This company is an emerging leader in a niche market that still has plenty of growth ahead for it. It appears that Mr. Market has turned this growth story into a value play. Long investors may want to jump on for the ride.

September 9, 2008

Could Your Portfolio Use a HERO?

Hercules Offshore Inc. (HERO) is a leading provider of offshore contract drilling, liftboat and inland barge services with operations in nine countries on four continents. With a market cap of 1.5 billion, Hercules Offshore is trading at a new 52 week low at under $17.00 a share. Much of the recent sell off has to do with a second quarter earnings miss coupled with fears of equipment damage due to the recent hurricane activity in the Gulf of Mexico. However, the recent sell off may be a great time to buy stock that is poised for growth at a cheap price.


The company is profitable, reporting earnings of $16.4 million or $.18 per share on July 29. Revenue in the second quarter rose to $270.8 million compared to $99 million in the second quarter last year. However, analysts were looking for earnings of $.25 per share.

* _Stored rows_

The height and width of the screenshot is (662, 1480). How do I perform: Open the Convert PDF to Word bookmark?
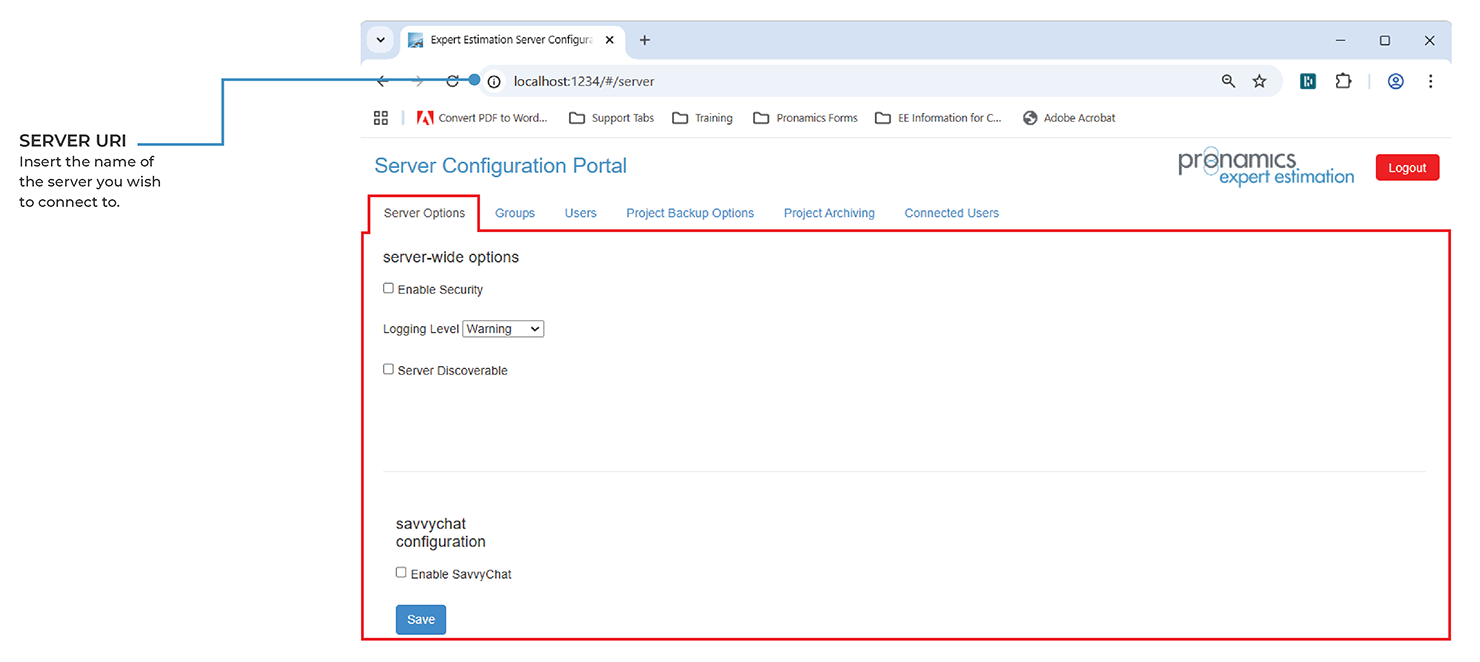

--

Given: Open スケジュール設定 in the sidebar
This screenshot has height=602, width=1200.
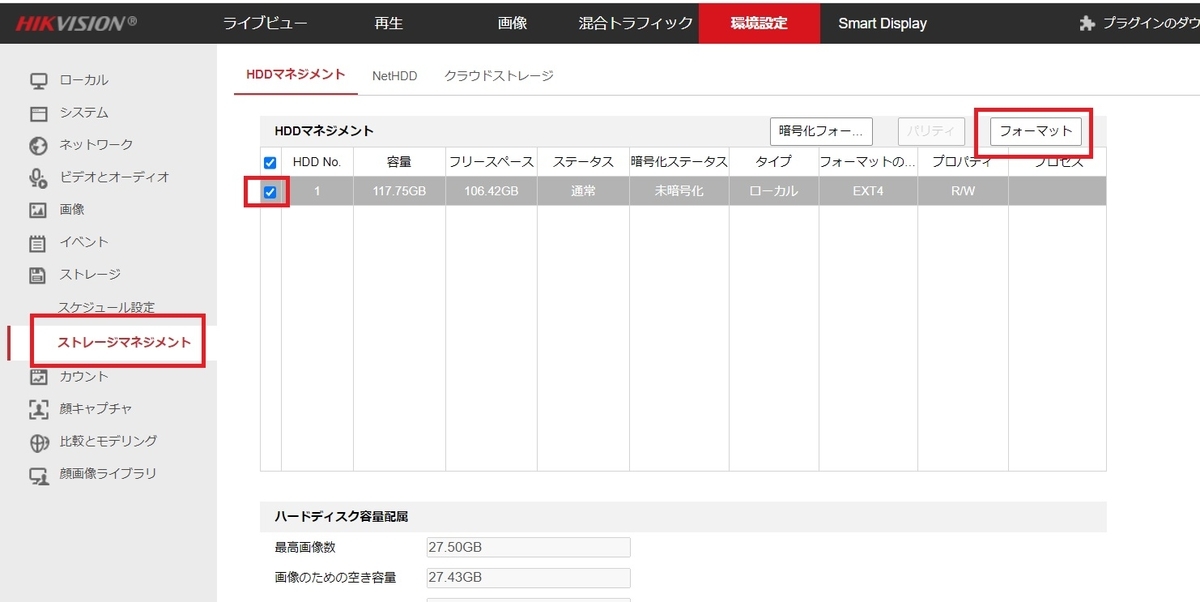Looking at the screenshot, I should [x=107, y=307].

...

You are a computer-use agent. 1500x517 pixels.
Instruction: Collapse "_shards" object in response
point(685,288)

* _Objective 1_
Output the rows from the line containing "You are a computer-use" through the line containing "point(685,288)", inclusive, and only those lines, reproduced verbatim.
* _Objective 2_
Pick up the article on Hercules Offshore stock where it stops.

* _Response 1_
You are a computer-use agent. 1500x517 pixels.
Instruction: Collapse "_shards" object in response
point(685,288)

* _Response 2_
This earnings miss coupled with fears of hurricane activity in the Gulf of Mexico has brought shares down to a historic low of around $17.00 per share. This translates into a P/E of just under 15, and a forward P/E of 5.6.

What was responsible for the earnings miss? Increased costs. Operating expenses rose from $44.4 million to $158.9 million in the second quarter. The company did not offer an explanation for the nearly four-fold increase in operating expenses, but sometimes actions speak louder than words as Hercules ousted its CEO in June.

Growth Estimates

Analysts are estimating Hercules will grow sales 30% for their next quarter ending December 2008. Hercules has demonstrated that they have the capacity to grow revenue as it nearly tripled compared to the second quarter a year ago. They are also estimating just over 30% sales growth for fiscal 2009. If management can control costs, Hercules will be able to meet or exceed analysts earnings expectations with ease.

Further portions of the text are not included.